Evening News, 07.21.2012
Bill Clinton traveled to Rwanda within weeks of the UN Panel of Experts on Congo's report that Paul Kagame's Rwandan regime is behind the M23 militia that has resumed the war in D.R. Congo.
KPFA/Ann Garrison: Aimable Mugara, how credible do you think it is that Bill Clinton arrived in Kigali, to meet with Paul Kagame and have his picture taken with these children for a charitable enterprise, a cancer hospital, within weeks of the UN report that Kagame is responsible for the M23 militia which has resumed the war in D.R. Congo?
KPFA: You wrote an essay, "Bill Clinton, the genocider who just might get away," published in the San Francisco Bay View and the OpEdNews. "Genocider" seemed to be an attempt at an English translation of the French term "genocidaire," which means "someone who commits genocide." Could you explain why you gave the piece that title?
Aimable Mugara: Absolutely.The reason why I deeply believe that Bill Clinton is a "genocider" or "genocidaire" is because everything that happened in Rwanda and Congo, the big massacres that happened in Rwanda and Congo were done using the United States government support to General Kagame. And this support was military weapons, financial support, and political support. So without that support by the United States, I really don't think the Great Lakes Region of Africa would have been transformed into the death ground that it became in the 90s.

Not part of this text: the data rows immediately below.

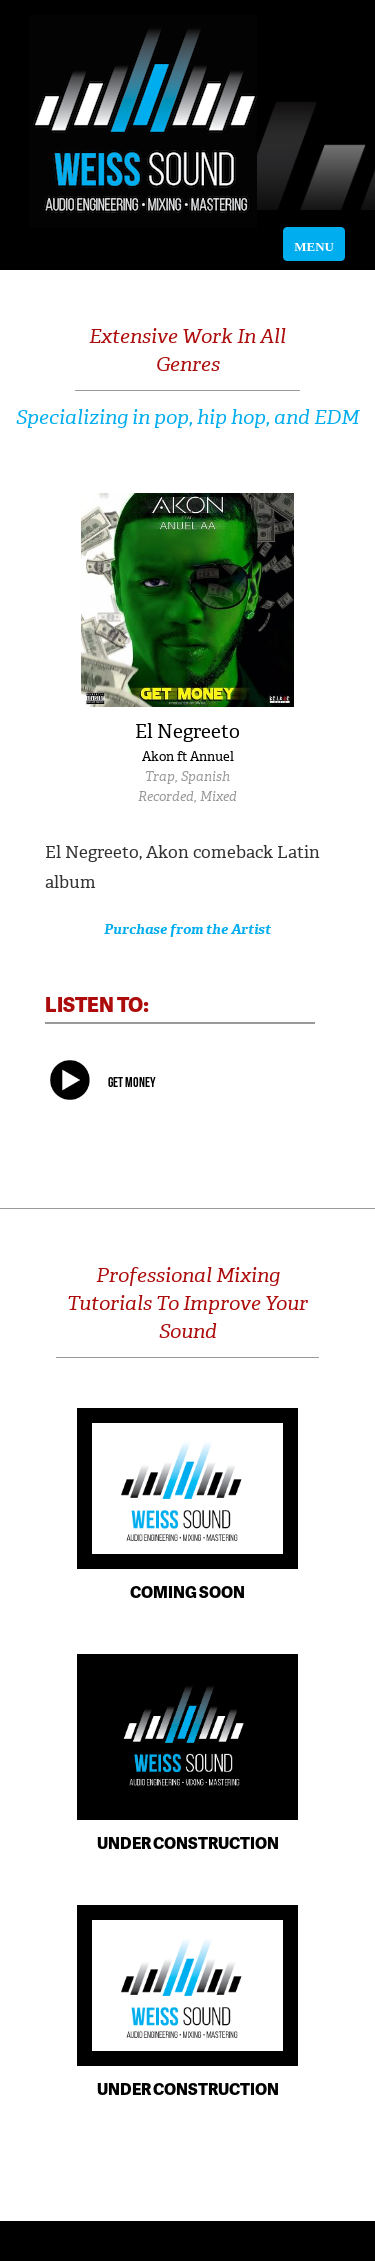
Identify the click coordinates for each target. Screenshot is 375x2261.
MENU (319, 247)
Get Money (132, 1082)
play (70, 1083)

And even after he was not in power anymore, Bill Clinton continues to support General Kagame, despite so many credible sources that have shown how Kagame's forces have committed war crimes, crimes against humanity, and possible genocide.
KPFA: And, when you say that the U.S. supplied weapons and other forms of support to the wars and massacres in the Great Lakes Region, you're including not only Rwanda and Uganda's invasions of the Democratic Republic of the Congo, beginning in 1996, but also General Kagame's invasion of Rwanda from Uganda in 1990, which ended in the ethnic massacres of 1994, which then became the justification for Kagame's repeated invasions of the Democratic Republic of the Congo. Is that right?
Aimable Mugara: Absolutely. Basically, when Kagame invaded Rwanda from Uganda in 1990, that was an international crime of aggression. Typically what happens in those situations is for the aggressor to be sanctioned, but in the case of Kagame, the U.S. government instead protected him at the United Nations against any sanctions, and continued to provide the weapons and training and all kinds of support to his rebels who then went on to cause the largest killings ever in that region.
For Pacifica, KPFA, and AfrobeatRadio, I'm Ann Garrison.